The other day I was cleaning out my overflowing freezer and realized I had quite the stash of frozen bananas. So I figured why not make some banana bread? But then I had a lightbulb moment, why not make a bunch of different types of banana bread?! So here are the results of my BANANA BREAD BAKE-OFF!! I made traditional chocolate chip banana bread… becasue you can’t go wrong there, Maple walnut banana bread… ever heard of that? ME NEITHER, but it sounded delicious! And last, but DEFINITELY not least, Nutella chocolate chip banana bread… you’ll thank me later for this one!
If you’re using frozen bananas you’ll want to start by defrosting those frozen suckers. Leave them sitting out for an hour or two or throw them in the microwave on defrost for a few minutes. Yes, they will be slimy and limp so don’t panic. Unpeel them, chuck them in a bowl, and you’re ready to get baking!
Try not to be too grossed out by your frozen bananas, they sure don’t look pretty!

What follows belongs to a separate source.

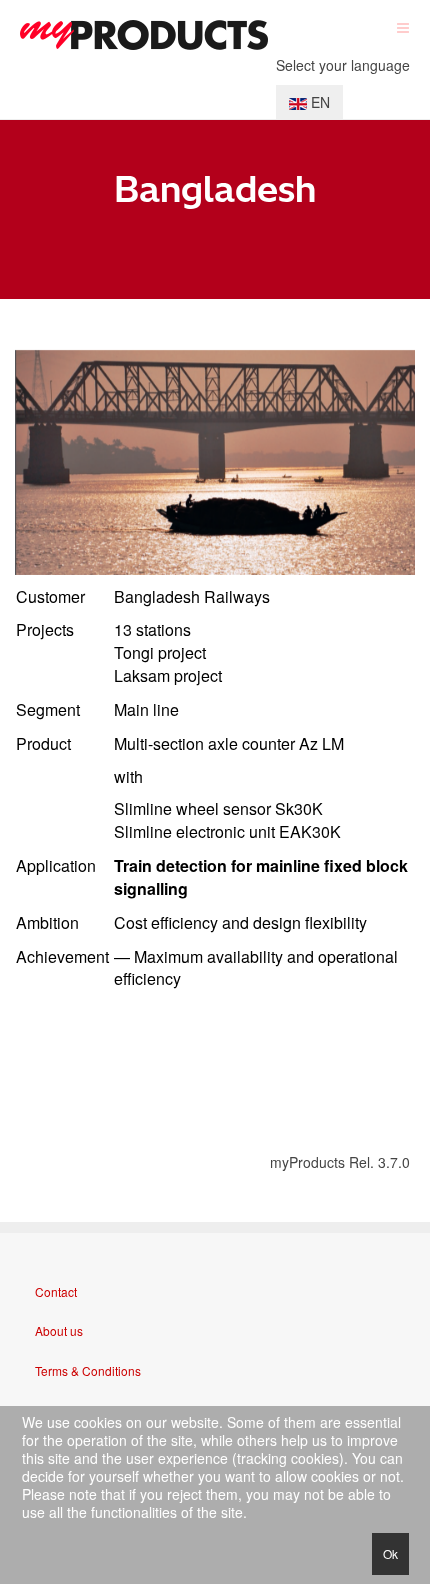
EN (318, 102)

I have a couple of bread pans and I love them both! One is from Wilton for $9.99 or at Walmart for about $5.97 OR you can find this Farberware one on Amazon for $5.99 or again at Walmart for $5.20. Man, Walmart for the win today!!

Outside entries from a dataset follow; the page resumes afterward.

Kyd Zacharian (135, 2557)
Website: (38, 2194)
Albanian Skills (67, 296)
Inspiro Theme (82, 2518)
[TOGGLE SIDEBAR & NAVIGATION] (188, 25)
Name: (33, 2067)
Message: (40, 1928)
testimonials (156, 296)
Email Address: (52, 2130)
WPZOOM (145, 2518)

If you’ve never done it before then take a moment to learn how to grease and flour a pan. You’ll want to do two things. First, take some sort of grease (i.e. margarine, butter, or crisco-which I typically use) and rub it all over the inside of the pan, making sure to cover every side and corner. Next, take a tablespoon of flour or two and put it in the pan. Shake it around until the flour has completely coated the grease on all sides of the pan. Finally, you can shake out any extra flour into the trash. Doing this will make it so that your loaf of bread just falls right out of the pan when you tip it upside down. The trick is to wait until the bread cools a little so it doesn’t fall apart in your hands, but not until it is completely cool, because then it has a greater chance of sticking! Then let it finish cooling on a rack!
All three of my banana bread recipes are created from the basic banana bread recipe found on food.com. You can download the Chocolate Chip Banana Bread recipe here: CHOCOLATE CHIP BANANA BREAD.
You can click here to download the Nutella Recipe: NUTELLA CHOCOLATE CHIP BANANA BREAD
And here is the Maple Walnut Recipe: MAPLE WALNUT BANANA BREAD.
I hope you enjoy these as much as we did. My husband’s favorite was the Nutella, but mine was the maple walnut. Your buns and thighs will thank me later for the extra love! 🙂 ENJOY!!